The idea came when I noticed that prices for certain types of item varied tremendously depending on where the item was sold. I observed that on eBay, quite a few ‘top ticket’ items were struggling to attract the same interest and realise the same values as they did elsewhere, such as in a specialist auction. I then became aware of a feeling that many prospective buyers were giving eBay a wide berth, and with that it dawned on me that if there was an alternative to eBay – a website that vetted it’s sellers more rigorously and was more accountable – there would be a much wider, much more confident buying audience available, and accordingly, a chance of the seller securing a better price for their item.
Buyers could be enticed in by the promise of no buyers’ premium and a regulated application process for sellers; who benefit from our competitive 8% commission rate on sales. Bearing in mind that eBay charges a 10% sellers’ fee, and physical auction houses charging anywhere up to 20%, I believe that if you have railwayana to sell the cheapest way to do it is with Mid-Rail.
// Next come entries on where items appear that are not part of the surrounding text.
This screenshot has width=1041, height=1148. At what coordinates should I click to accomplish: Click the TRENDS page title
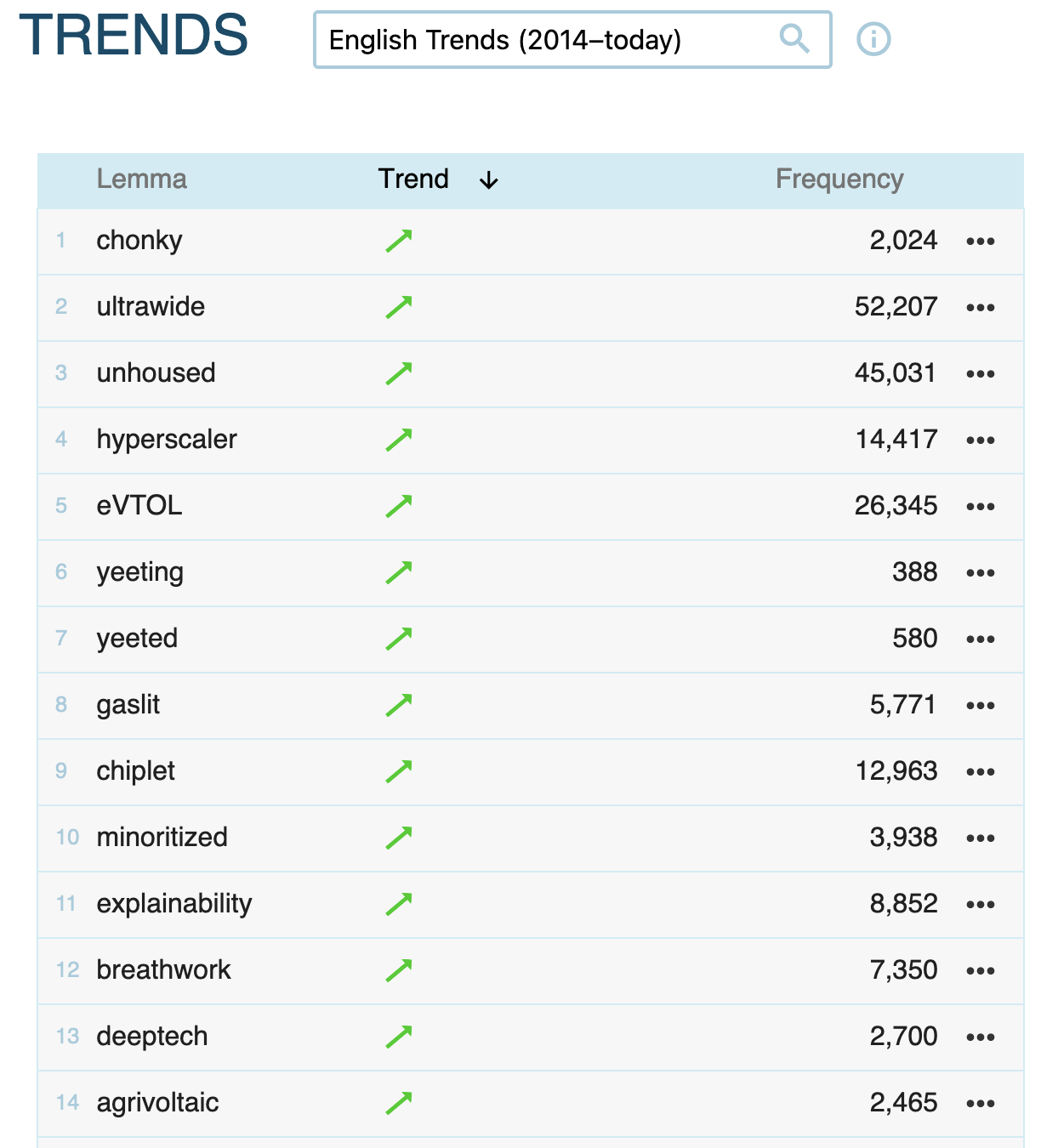(134, 37)
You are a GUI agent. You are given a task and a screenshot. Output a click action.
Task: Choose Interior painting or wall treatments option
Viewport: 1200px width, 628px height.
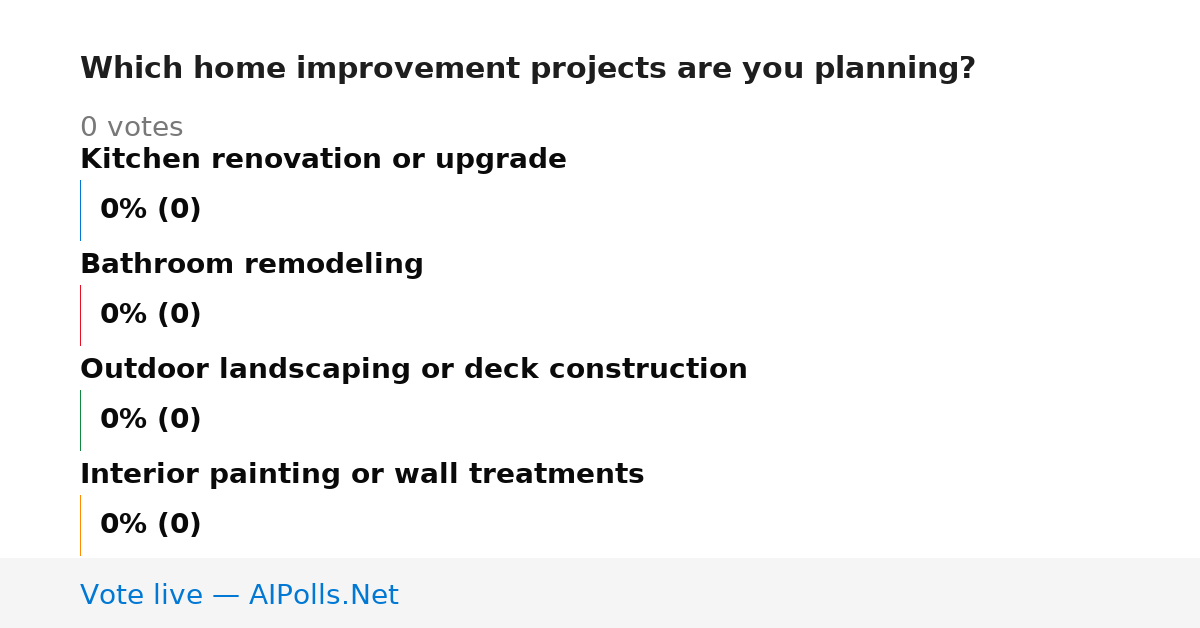click(x=362, y=475)
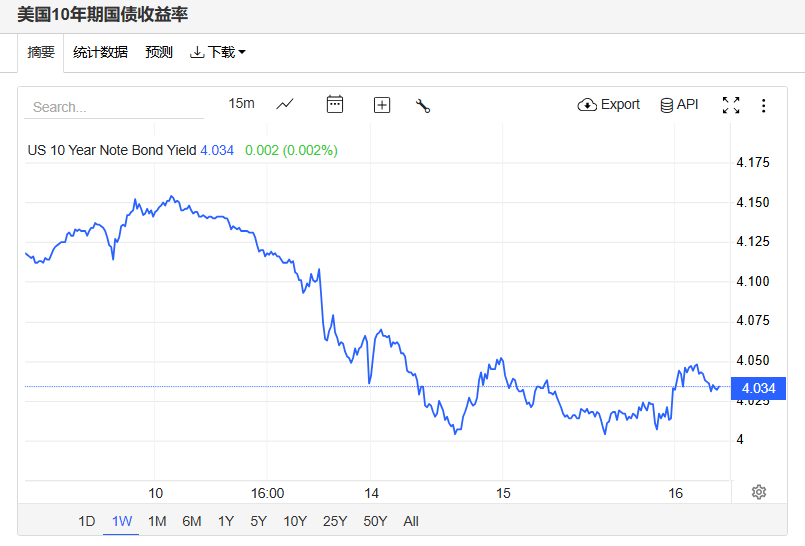Select the 1M time range
This screenshot has height=546, width=805.
pos(157,521)
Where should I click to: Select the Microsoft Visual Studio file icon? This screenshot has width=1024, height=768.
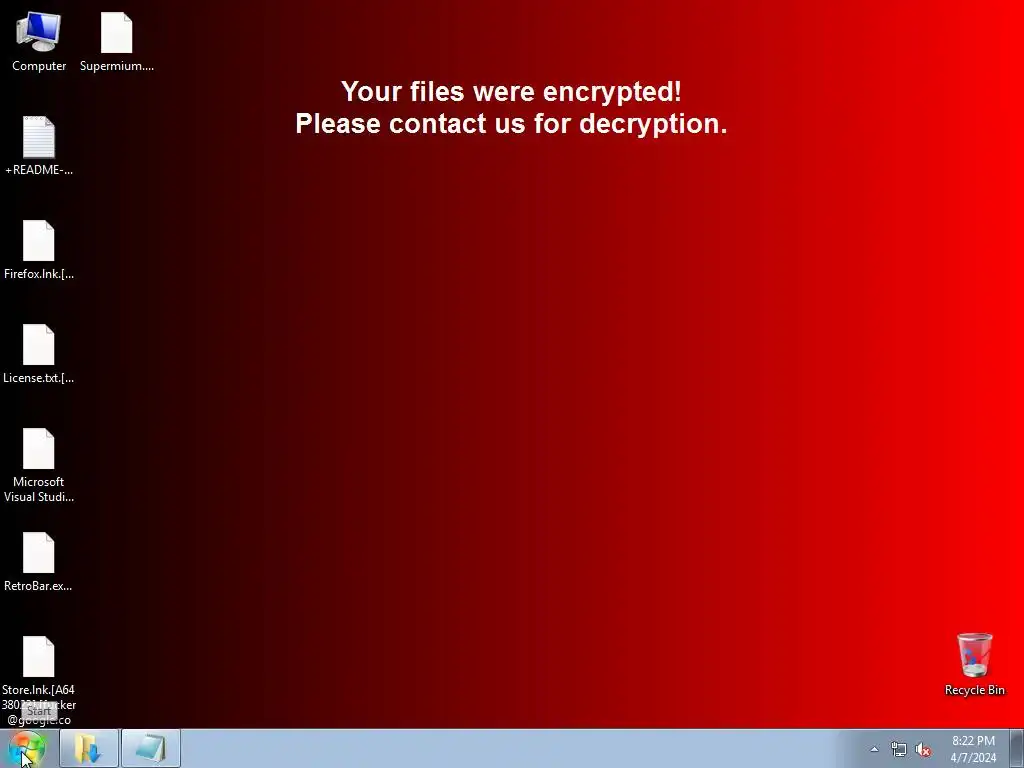[39, 465]
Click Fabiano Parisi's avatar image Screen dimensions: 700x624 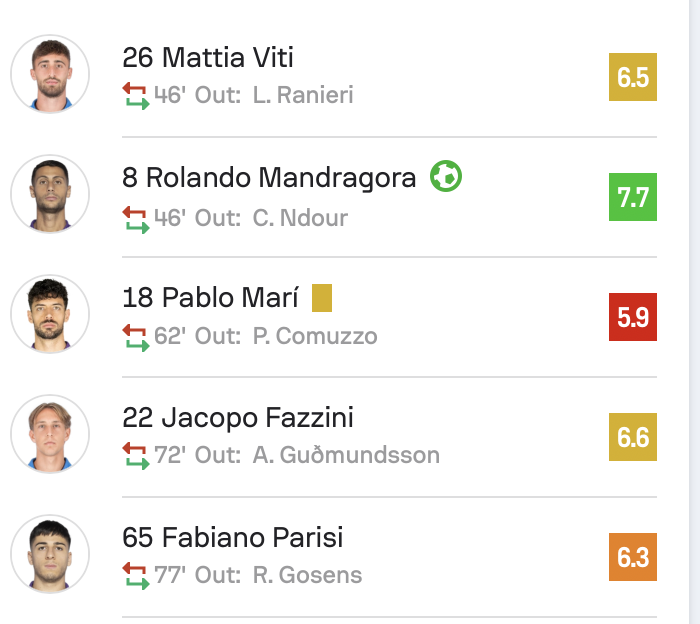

You also don’t have to wait several months to enter the item into auction; at Mid-Rail, once registered, your items can be online in minutes.
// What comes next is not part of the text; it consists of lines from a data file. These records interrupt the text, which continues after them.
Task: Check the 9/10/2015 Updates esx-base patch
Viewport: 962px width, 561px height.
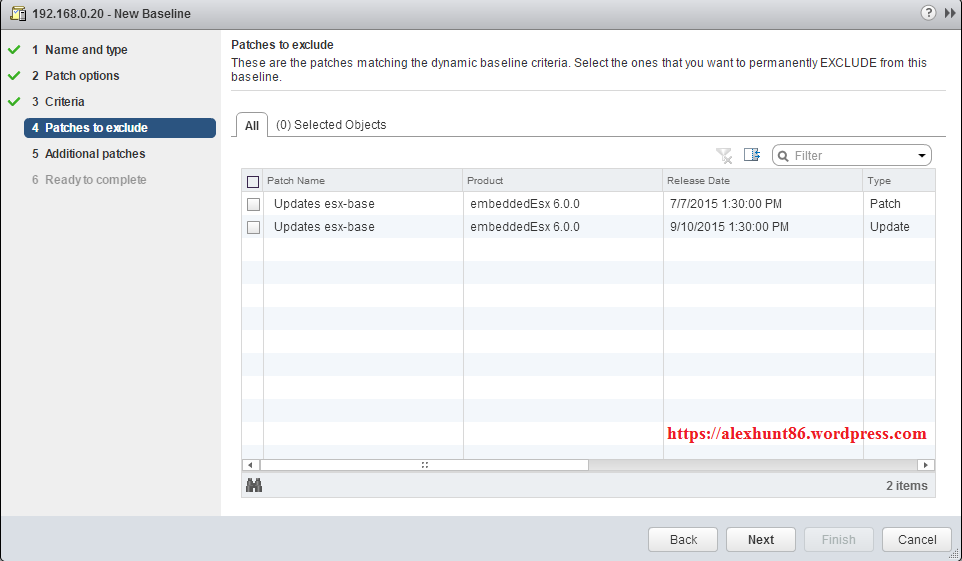Action: click(x=253, y=227)
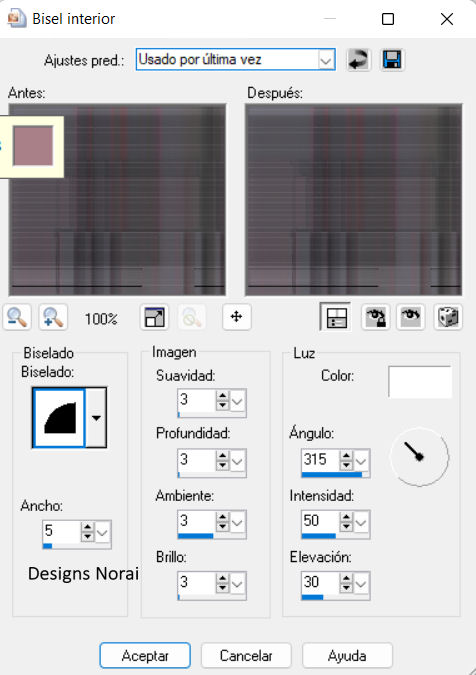The image size is (476, 675).
Task: Click the pan navigation crosshair icon
Action: pos(236,317)
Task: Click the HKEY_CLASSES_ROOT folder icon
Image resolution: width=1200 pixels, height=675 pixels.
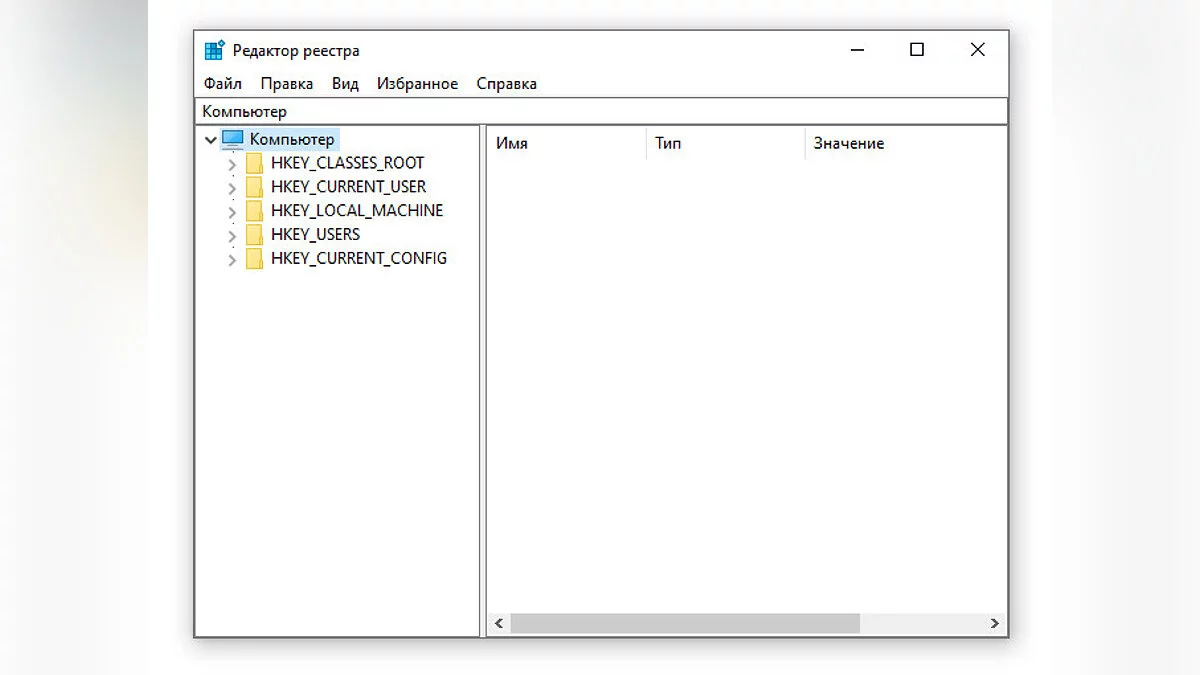Action: 254,163
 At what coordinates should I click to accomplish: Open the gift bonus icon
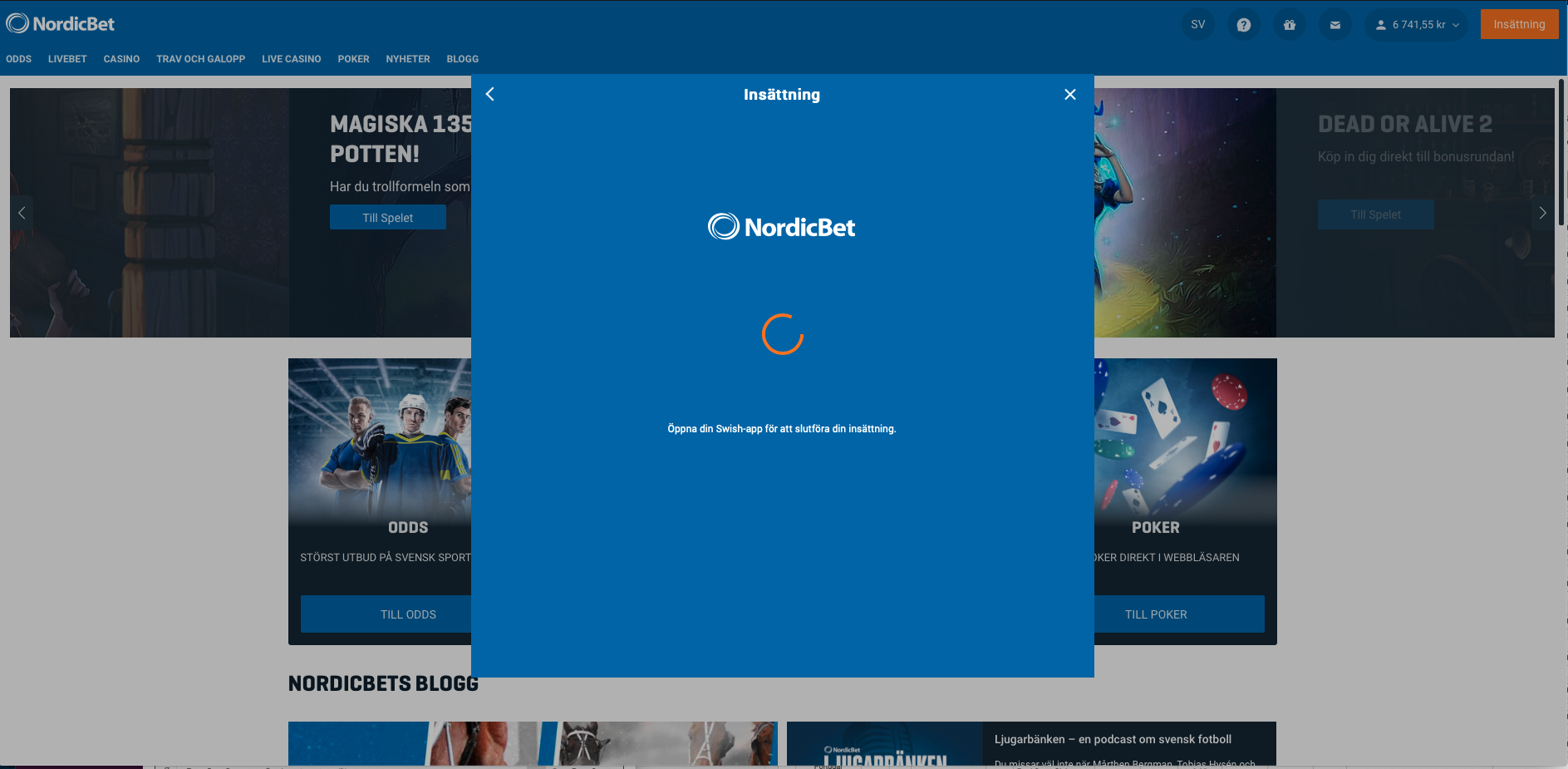pyautogui.click(x=1289, y=25)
So a bit about me then. My involvement on the railways began in 2005 when I took a job with a building services contractor in Melton Mowbray and was assigned to work on the firm’s contract with Midland Mainline, the train operating company (TOC) that operated trains on the mainline between Sheffield and London St. Pancras. During my time with the firm, I completed my electrical apprenticeship and became part of a 4-man team that maintained and repaired the stations in Sheffield, Chesterfield, Derby, Leicester, Market Harborough, Kettering & Wellingborough.
In 2009 the merger of Midland Mainline and Central Trains’ networks gave rise to East Midlands Trains, and with that, my colleagues and I suddenly gained another 82 stations to look after. Now, instead of just tracking up and down the M1, we suddenly found ourselves becoming acquainted with roads like the A50, A52 and the A17 in order to find and look after rural outstations such as Bottesford, Havenhouse and Alsager, and stations serving larger towns such as Mansfield, Kidsgrove and Skegness, each is unique with its own ‘feel’ and no two days were ever the same – just the way I like them!
It wasn’t until 2016, eleven years into my time on the railways that I took much notice of the railwayana scene. A spontaneous random search on eBay led to the purchase of my first sign – a Regional Railways platform sign from Spooner Row station in Norfolk. The rest, as they say, is history, and I have been collecting and trading railwayana ever since, making friends and meeting great people in the process.
Sadly my role looking after the railway stations of the East Midlands came to an end in September 2018, but my love for the railways has not ended, and my best friends are the men I left behind who still maintain the stations of the East Midlands to this day. I often long to re-join them, roving across the Midlands keeping our wonderful stations running. Maybe one day I may go back!
I live just outside Newark on Trent in Nottinghamshire with my partner Sally, and our 9-year-old son, Lawrence.